Simon Doyle’s libretto was written mostly in straightforward language, but veered at times to a stylised language (distancing the audience from the madness of the characters), occasionally sounding arch: ‘I will first keep the watch’, answered by: ‘I will to sleep.’ A very complex plot (as given in the synopsis) turned out to be easy to follow, a testament to the writer’s skill. Sometimes though the characters simply appeared and announced themselves (something like: ‘I am Wyke’ … ‘and I am Phipp, his wife’) – not the subtlest of dramatic devices! The entrance of the highly polarised, almost stock commedia del’ arte characters Moorish and Firk was a much more effective way of providing a shorthand for dramatic and plot progress.

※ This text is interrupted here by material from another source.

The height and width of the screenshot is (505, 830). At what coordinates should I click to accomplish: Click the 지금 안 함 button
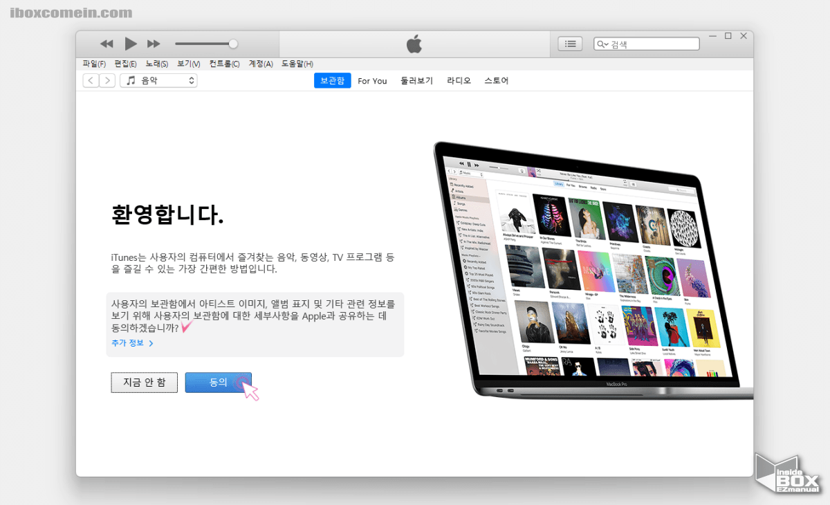(x=144, y=382)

While this is a black comedy, it ended on an almost didactic note. The message that you have to rely on your own unclouded judgement to survive and not invent a saviour figure was more or less stated by Blane (Nicole Tibbels) at the end, despite this being abundantly clear all along. This presentation of the moral was at least leavened by the fact that her character was the darkest of all: realistic enough to spot where everyone was fooling themselves, yet literally revelling in conspiracy, mutilation and murder.

The Almeida Ensemble under Philip Walsh played with wonderful focus.

Published on 1 November 2003

John McLachlan is a composer and member of Aosdána.